The best of friends are glued together on the sofa, wrapped in a mélange of blankets, the blasting AC sprouting goosebumps on their exposed wrists as they pass a joint back and forth, the cold air decreasing their body temperatures, combatting the friction of the undercover exploration.
Ice spins around slowly in plastic cups of pinot grigio, box-poured. Around them, wasted partygoers are shuffling off to bedrooms, to nooks, to crannies, doors locked and clicked and fastened with bangles around the knobs to keep a separation between fact and refrigeration.

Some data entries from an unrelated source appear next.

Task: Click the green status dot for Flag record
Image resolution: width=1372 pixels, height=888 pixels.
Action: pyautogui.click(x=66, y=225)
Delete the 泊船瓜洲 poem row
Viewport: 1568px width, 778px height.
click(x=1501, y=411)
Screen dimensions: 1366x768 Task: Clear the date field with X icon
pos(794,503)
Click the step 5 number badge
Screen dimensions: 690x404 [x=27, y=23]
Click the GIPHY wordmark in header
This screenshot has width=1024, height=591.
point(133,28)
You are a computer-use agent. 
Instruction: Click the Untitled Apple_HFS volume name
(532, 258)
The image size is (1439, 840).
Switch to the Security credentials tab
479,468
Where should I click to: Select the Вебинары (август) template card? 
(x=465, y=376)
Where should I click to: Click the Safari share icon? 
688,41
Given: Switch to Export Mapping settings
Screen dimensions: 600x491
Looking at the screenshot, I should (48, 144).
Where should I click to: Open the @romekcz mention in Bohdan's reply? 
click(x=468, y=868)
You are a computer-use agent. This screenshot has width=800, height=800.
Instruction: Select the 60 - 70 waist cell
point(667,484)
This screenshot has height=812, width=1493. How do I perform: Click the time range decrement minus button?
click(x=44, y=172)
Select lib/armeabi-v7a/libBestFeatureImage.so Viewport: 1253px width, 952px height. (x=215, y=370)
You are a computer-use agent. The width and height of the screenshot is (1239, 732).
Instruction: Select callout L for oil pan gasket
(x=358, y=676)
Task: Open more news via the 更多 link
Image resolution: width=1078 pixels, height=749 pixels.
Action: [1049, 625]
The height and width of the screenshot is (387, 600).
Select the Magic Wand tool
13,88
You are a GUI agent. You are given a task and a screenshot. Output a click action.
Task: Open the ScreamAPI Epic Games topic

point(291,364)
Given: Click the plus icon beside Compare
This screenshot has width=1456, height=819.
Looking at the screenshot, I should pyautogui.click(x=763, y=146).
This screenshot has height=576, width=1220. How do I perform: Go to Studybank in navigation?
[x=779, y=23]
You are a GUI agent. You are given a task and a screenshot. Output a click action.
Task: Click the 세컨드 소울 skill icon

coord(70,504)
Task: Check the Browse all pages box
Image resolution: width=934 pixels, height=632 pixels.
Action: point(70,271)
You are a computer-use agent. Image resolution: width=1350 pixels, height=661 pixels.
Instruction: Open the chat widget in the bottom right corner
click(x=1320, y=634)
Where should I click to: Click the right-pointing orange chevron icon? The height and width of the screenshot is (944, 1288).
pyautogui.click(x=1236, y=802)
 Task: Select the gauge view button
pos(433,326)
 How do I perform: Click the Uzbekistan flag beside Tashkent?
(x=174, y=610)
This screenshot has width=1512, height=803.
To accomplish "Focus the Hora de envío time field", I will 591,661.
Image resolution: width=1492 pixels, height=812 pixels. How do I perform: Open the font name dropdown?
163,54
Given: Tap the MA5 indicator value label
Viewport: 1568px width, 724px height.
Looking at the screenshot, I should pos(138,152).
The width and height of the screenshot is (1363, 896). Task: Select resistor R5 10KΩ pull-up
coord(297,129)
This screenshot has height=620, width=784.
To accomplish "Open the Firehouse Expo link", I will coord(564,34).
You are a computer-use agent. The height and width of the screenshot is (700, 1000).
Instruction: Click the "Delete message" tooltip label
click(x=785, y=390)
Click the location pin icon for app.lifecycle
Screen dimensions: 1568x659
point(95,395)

Muffled moans, the parting sighs of lips opening, tongues swirling together, the pitch of a pendulum somewhere in the apartment, swinging back and forth—slower and slower—as the two nestle somehow closer, the yellow haze overtaking them, fervent departure from friendship into something more. They melt together, lost to the desires boiling inside them.
A security camera on a rooftop just outside the window captures the entire scene. CCTV, a compressed ruby of truth, at last. The soft touches, the way each knows the other better than themself. The moment passes too quickly before they’ve realized what they’ve done, the film unrolling and spinning out of control, bursting through the window.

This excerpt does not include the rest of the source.